Ilustrasi kain tenun ikat. (Foto: Pemkot Kediri)

Jakarta, MNEWS.co.id – Masa pandemi Covid-19 yang masih berlangsung telah berimbas pada banyak sekali sektor ekonomi, termasuk industri tenun ikat Tanah Air.

Di Kediri, Jawa Timur, seorang pengusaha tenun ikat bernama Siti Rukayah bercerita bagaimana Ia dan suaminya sempat mengalami kendala di awal pandemi Covid-19 pada 2020 lalu.

Dikutip dari Antara, Siti mengatakan bagaimana dirinya sempat bertahan di minggu-minggu pertama pandemi, hingga akhirnya pasar dan permintaan semakin lesu. Saking lesunya, Ia sampai terpaksa menjual satu petak tanah seharga Rp85 juta untuk menutup biaya operasional.

“Pesanan banyak tinggal diambil. Dua pekan masih bertahan, tiga pekan sudah tidak bisa. Saya telepon yang pesan, ternyata di-pending,” kata Siti.

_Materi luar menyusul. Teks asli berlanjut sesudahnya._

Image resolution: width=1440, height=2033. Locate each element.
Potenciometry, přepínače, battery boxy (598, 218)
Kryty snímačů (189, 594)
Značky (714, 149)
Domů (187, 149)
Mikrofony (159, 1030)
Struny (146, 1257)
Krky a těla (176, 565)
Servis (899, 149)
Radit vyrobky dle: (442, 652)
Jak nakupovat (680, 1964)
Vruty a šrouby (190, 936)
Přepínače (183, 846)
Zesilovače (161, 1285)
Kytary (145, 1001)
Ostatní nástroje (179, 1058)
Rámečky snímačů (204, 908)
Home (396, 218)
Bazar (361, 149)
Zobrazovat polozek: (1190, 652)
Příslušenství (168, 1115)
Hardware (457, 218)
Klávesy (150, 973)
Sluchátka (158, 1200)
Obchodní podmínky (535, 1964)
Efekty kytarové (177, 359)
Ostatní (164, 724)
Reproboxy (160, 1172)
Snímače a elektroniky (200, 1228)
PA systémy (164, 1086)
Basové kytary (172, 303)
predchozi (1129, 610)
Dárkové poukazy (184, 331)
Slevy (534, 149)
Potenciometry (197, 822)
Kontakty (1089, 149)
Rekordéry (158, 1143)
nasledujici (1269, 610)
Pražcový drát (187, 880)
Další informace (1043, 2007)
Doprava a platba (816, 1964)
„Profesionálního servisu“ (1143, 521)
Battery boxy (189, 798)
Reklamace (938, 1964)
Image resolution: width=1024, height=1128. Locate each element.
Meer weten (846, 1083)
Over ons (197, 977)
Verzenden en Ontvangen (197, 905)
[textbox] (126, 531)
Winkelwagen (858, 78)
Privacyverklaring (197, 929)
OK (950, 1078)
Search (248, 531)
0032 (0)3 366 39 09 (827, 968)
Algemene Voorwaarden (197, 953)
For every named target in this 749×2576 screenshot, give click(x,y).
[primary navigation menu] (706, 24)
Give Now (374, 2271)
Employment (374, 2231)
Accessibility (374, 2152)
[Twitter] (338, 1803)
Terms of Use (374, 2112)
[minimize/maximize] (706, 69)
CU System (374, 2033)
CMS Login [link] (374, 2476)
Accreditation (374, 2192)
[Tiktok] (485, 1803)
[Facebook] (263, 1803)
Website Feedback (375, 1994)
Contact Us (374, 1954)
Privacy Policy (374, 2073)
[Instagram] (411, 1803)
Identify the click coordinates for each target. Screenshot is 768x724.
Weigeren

Bagi Siti, membuat usahanya terus beroperasi adalah tantangan tersendiri. Ia dan suami harus memutar otak, mencari solusi agar usahanya tetap jalan. Tenun ikat hasil buatan para pekerjanya masih menumpuk hingga ratusan lembar. Belum lagi tumpukan kain yang belum diambil karena anggaran masih tersendat.

Berawal dari penjahit yang meminta pekerjaan padanya, Siti akhirnya dapat solusi membuat masker dari bahan tenun ikat. Masker tersebut kemudian menjadi solusi alternatif di tengah harga masker medis yang melambung tinggi di awal pandemi.

Kain tenun ikat akhirnya dipotong jadi ukuran kecil-kecil, dibentuk menjadi masker lapis dengan beragam model yang menarik.

Berawal dari masker yang ditawarkan ke pimpinan organisasi perangkat daerah (OPD) di Kota Kediri, akhirnya diajukan ke Wali Kota untuk dikaji. Hingga kemudian dapat persetujuan dan dianggap aman untuk digunakan.

Bak gayung bersambut, dari awalnya sempat merasa resah karena pesanan sepi, Ia dan suami bisa berkarya lagi dan mempertahankan para pekerja.

“Pekerja memohon agar jangan PHK, karena suaminya sudah di-PHK. Saya tidak tega. Tapi, dengan masker ada rejeki tidak terduga. Saya nangis awalnya, karena mau jual ke mana, akhirnya Dinsos pesan masker besar-besaran dibagi ke semua penjahit,” tambah Siti.

Siti ingat betul orderan masker kain saat awal pandemi, 200 potong kain yang telah dibuat laku terjual. Bahkan, banyak warga yang meminta untuk menjualkan masker kain tenun ikat hingga laku keras.

Saat Ramadan pertama di tengah pandemi Covid-19 dan ekonomi masih sulit, Siti tetap bisa memberikan tunjangan hari raya (THR) kepada para pekerjanya. Kini, Siti dan suami masih terus berkarya dan optimistis bahwa usaha yang mereka geluti tetap berjalan.